» **What is being asked**
Could you restate exactly the lines that begin at the line with "[Share on Facebook] (1389, 88)" and end at the final line of the data?

» **Extracted material**
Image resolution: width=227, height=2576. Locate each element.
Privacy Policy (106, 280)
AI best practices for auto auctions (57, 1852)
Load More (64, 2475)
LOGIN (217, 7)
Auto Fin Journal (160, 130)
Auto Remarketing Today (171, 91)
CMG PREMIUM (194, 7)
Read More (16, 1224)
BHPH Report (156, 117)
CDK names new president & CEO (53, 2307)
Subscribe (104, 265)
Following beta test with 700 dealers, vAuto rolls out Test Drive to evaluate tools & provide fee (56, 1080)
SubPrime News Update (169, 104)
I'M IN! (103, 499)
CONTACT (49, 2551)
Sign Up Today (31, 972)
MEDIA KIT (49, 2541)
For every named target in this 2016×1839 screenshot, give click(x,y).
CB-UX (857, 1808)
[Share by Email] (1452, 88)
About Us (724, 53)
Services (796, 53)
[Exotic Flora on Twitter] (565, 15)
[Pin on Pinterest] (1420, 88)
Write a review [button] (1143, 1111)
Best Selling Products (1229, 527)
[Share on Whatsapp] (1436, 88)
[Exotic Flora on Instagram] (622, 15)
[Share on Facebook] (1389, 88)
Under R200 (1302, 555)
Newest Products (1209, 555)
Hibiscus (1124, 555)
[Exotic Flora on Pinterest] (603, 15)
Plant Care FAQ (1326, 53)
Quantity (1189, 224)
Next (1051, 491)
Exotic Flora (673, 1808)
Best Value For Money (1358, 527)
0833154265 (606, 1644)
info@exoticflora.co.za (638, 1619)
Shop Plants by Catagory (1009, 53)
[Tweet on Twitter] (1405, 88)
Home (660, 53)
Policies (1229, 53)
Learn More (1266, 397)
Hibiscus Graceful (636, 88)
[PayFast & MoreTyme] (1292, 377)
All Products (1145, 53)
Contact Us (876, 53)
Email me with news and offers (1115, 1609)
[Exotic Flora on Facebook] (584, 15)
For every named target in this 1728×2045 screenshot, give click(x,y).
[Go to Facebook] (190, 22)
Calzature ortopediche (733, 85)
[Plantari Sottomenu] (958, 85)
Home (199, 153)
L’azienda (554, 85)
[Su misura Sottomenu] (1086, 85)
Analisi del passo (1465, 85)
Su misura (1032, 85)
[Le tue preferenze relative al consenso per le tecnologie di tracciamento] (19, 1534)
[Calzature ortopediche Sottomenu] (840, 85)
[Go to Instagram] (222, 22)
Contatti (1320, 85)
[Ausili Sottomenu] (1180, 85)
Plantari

» **Written solution**
[Share on Facebook] (1389, 88)
Under R200 (1302, 555)
Newest Products (1209, 555)
Hibiscus (1124, 555)
[Exotic Flora on Pinterest] (603, 15)
Plant Care FAQ (1326, 53)
Quantity (1189, 224)
Next (1051, 491)
Exotic Flora (673, 1808)
Best Value For Money (1358, 527)
0833154265 (606, 1644)
info@exoticflora.co.za (638, 1619)
Shop Plants by Catagory (1009, 53)
[Tweet on Twitter] (1405, 88)
Home (660, 53)
Policies (1229, 53)
Learn More (1266, 397)
Hibiscus Graceful (636, 88)
[PayFast & MoreTyme] (1292, 377)
All Products (1145, 53)
Contact Us (876, 53)
Email me with news and offers (1115, 1609)
[Exotic Flora on Facebook] (584, 15)
For every named target in this 1728×2045 screenshot, give click(x,y).
[Go to Facebook] (190, 22)
Calzature ortopediche (733, 85)
[Plantari Sottomenu] (958, 85)
Home (199, 153)
L’azienda (554, 85)
[Su misura Sottomenu] (1086, 85)
Analisi del passo (1465, 85)
Su misura (1032, 85)
[Le tue preferenze relative al consenso per le tecnologie di tracciamento] (19, 1534)
[Calzature ortopediche Sottomenu] (840, 85)
[Go to Instagram] (222, 22)
Contatti (1320, 85)
[Ausili Sottomenu] (1180, 85)
Plantari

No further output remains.